Determining what exactly insurance will cover can also get complex. Does it cover only first-party losses (internal company disruption costs), or does it also cover third-party losses (e.g., regulatory fees or vendor late fees)? Are any forensic and ransomware handling/negotiation costs included? Is any property/casualty legal coverage involved, or does the company have to cover these separately?
Often, many of these costs are only covered by costly insurance riders. It goes without saying that any hacking incidents will severely affect your ability to renew coverage. In conclusion, I would say that none of these provisions help reconstitute your damaged corporate reputation. If a company is entrusted with sensitive customer information and loses control of it, it speaks directly to a trust and fidelity issue. No amount of insurance can adequately address this breach.

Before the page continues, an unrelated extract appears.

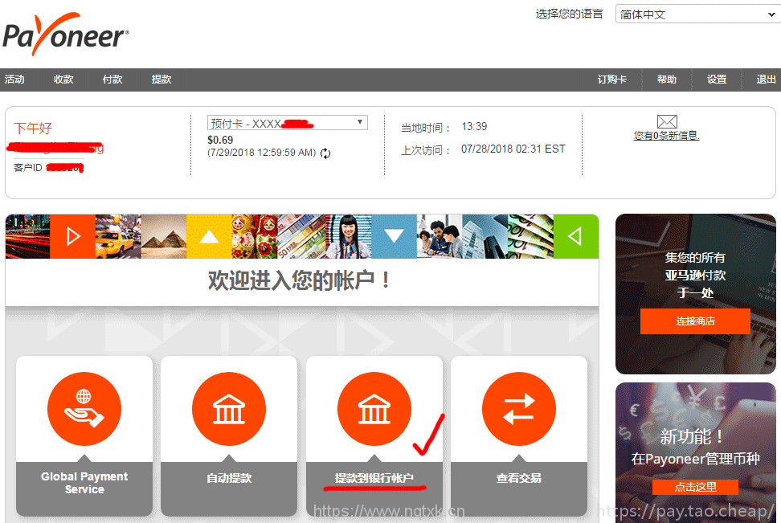
Task: Click the Payoneer logo
Action: 66,34
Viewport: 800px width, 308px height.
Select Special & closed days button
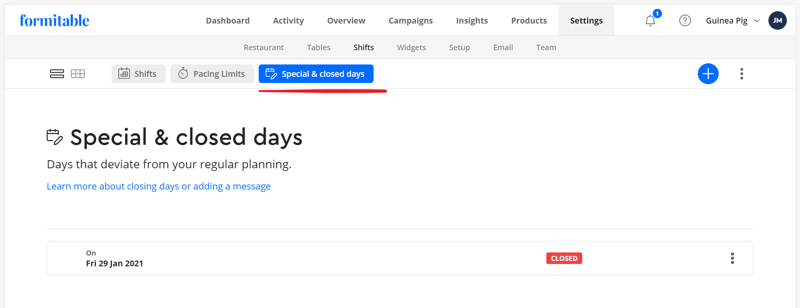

Diane: Cyber insurance has been a growing field over the past few years, as the insurance industry has provided an option for “risk transfer” to many businesses. However, in general, insurance premiums are based on risk factors, as we see in other areas of the industry. Life insurance, for example, takes into account age, heart disease, smoking, etc., to determine appropriate rates.
Cyber risk now is generating similar data on which the insurance companies can better base their premiums. More insurers are wanting proof of good security practices in a company before determining if they will insure the business or how much to charge. In general, prices are set to increase as attacks increase and restrictions on coverage of the policies will be better defined. Policies may also be tailored to specific industries—for example, retail, utilities, etc.
In summary, small businesses must practice good cyber hygiene to reduce risks, increase competitiveness, and make cyber insurance cost-effective. There are many tools available to help them be successful.